Sepotong memori mendadak terputar di otak. Ia teringat dua sahabat masa kecilnya saat masih tinggal di Faksi Dauntless. Dulu saat mengikuti pelatihan militer, mereka bertiga dikenal sebagai anak berbakat. Namun sayang, kedua sahabatnya gugur di seleksi akhir. Kepala mereka tertembak oleh timah panas yang diluncurkan dari segala arah. Sejak saat itu Leo sering menyalahkan dirinya sendiri. Andai saja waktu itu ia bisa melumpuhkan seluruh penjaga sebelum mereka terjebak ….

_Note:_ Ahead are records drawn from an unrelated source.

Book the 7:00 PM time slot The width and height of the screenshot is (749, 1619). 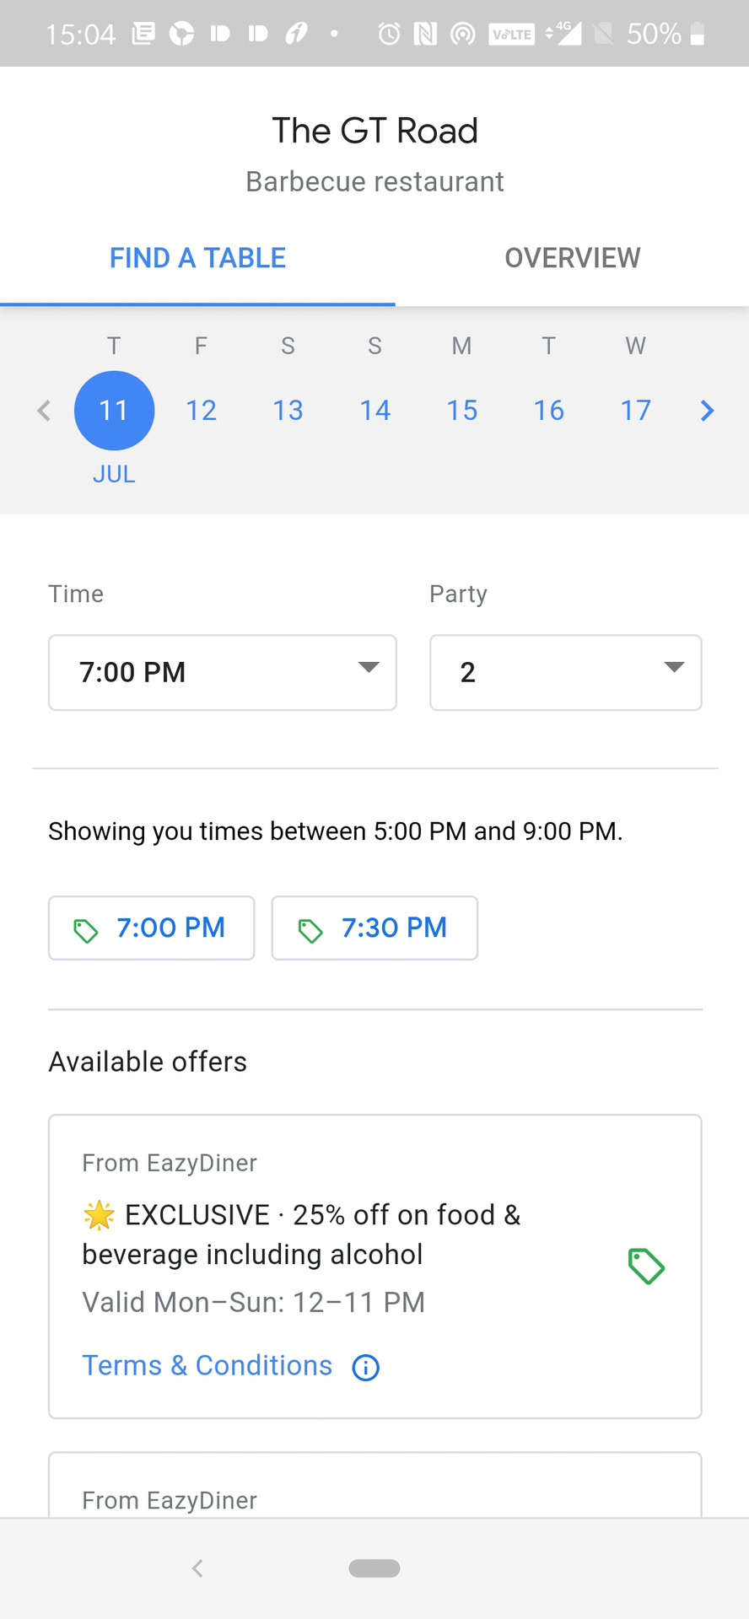coord(152,928)
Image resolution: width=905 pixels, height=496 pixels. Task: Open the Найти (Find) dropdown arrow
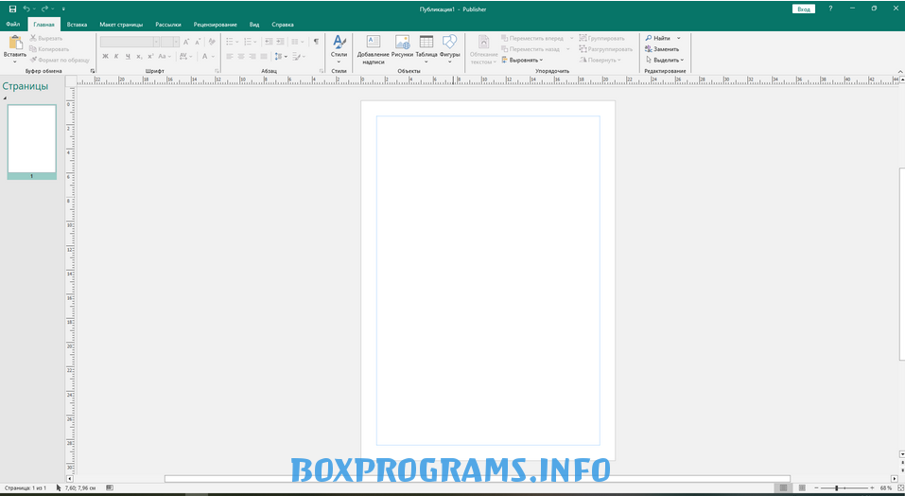679,38
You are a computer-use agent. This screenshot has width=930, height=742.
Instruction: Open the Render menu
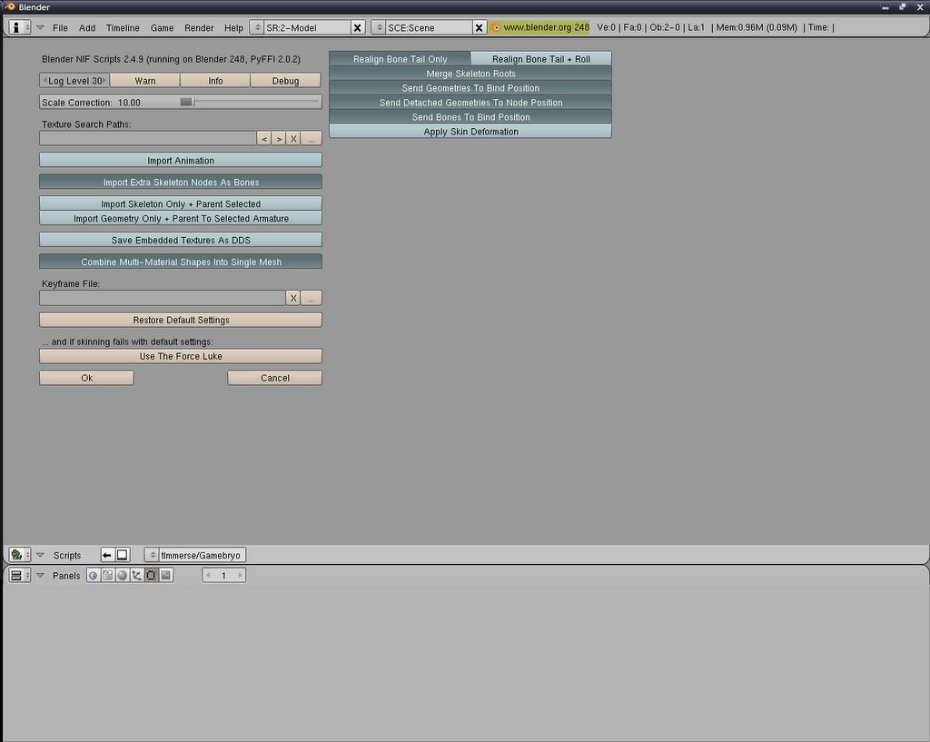199,28
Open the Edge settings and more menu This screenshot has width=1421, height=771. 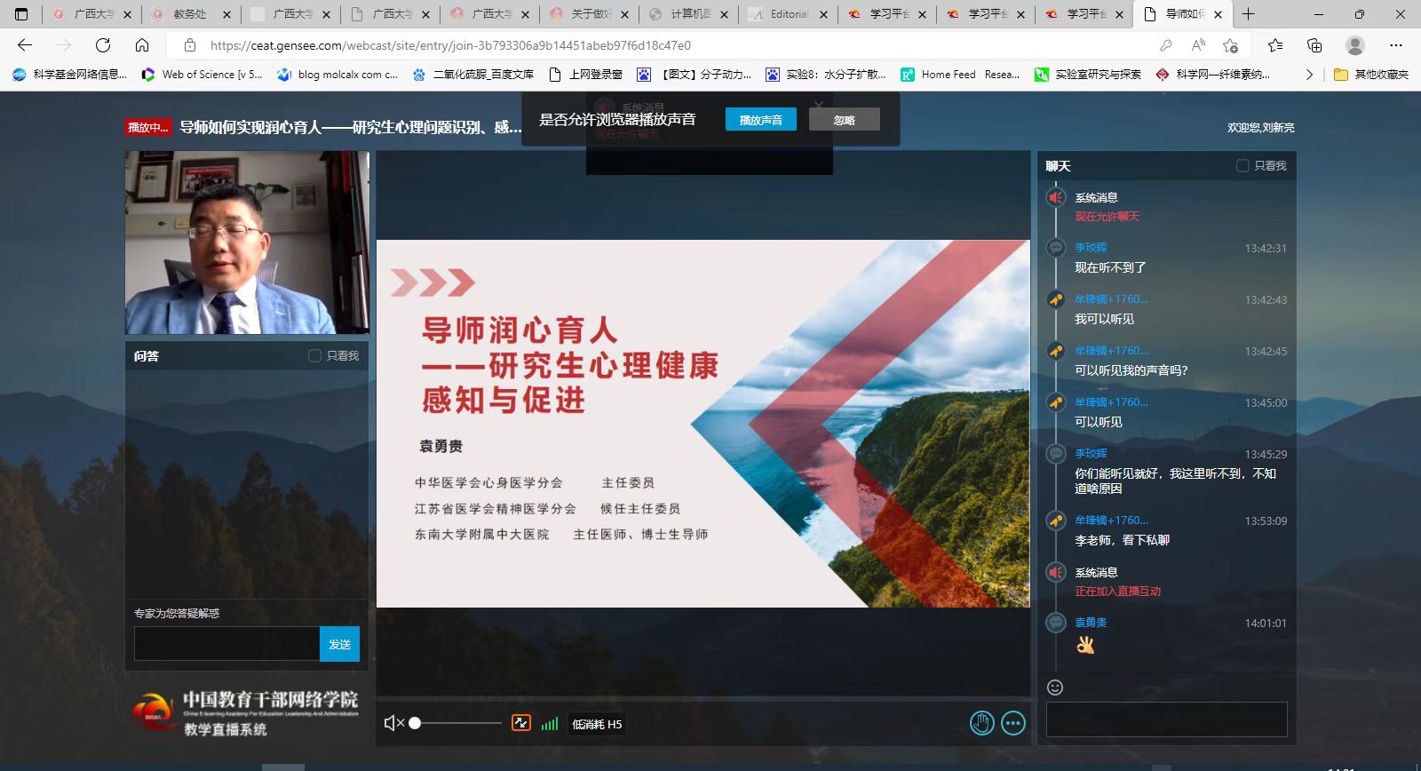click(1396, 45)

Sebuah sentuhan di bahu Leo membuat ia tersentak. Netranya bertemu dengan iris oranye Clarissa yang menatap lembut. "Teringat masa lalu, huh?" tanyanya dengan bibir tersungging. Leo tersenyum simpul. Clarissa adalah satu-satunya orang yang mengetahui masa lalunya. Ia begitu menganggap Clarissa istimewa. Sebab, pembawaan gadis itu yang periang dan selalu bersemangat membuat Leo bisa melupakan segala kesedihannya.

"Sebaiknya kita segera membantu yang lain. Karung-karung itu tidak akan bisa terbang sendiri ke dalam bungker. Ayo!" Clarissa membalik badan. Ujung rambut hijaunya melambai seiring gerak kakinya yang menjauh. Leo segera menyusul kemudian. Di belakang, matahari mulai lengser ke Barat. Menandakan malam akan segera tiba.

Terisa satu hari lagi sebelum perang dimulai.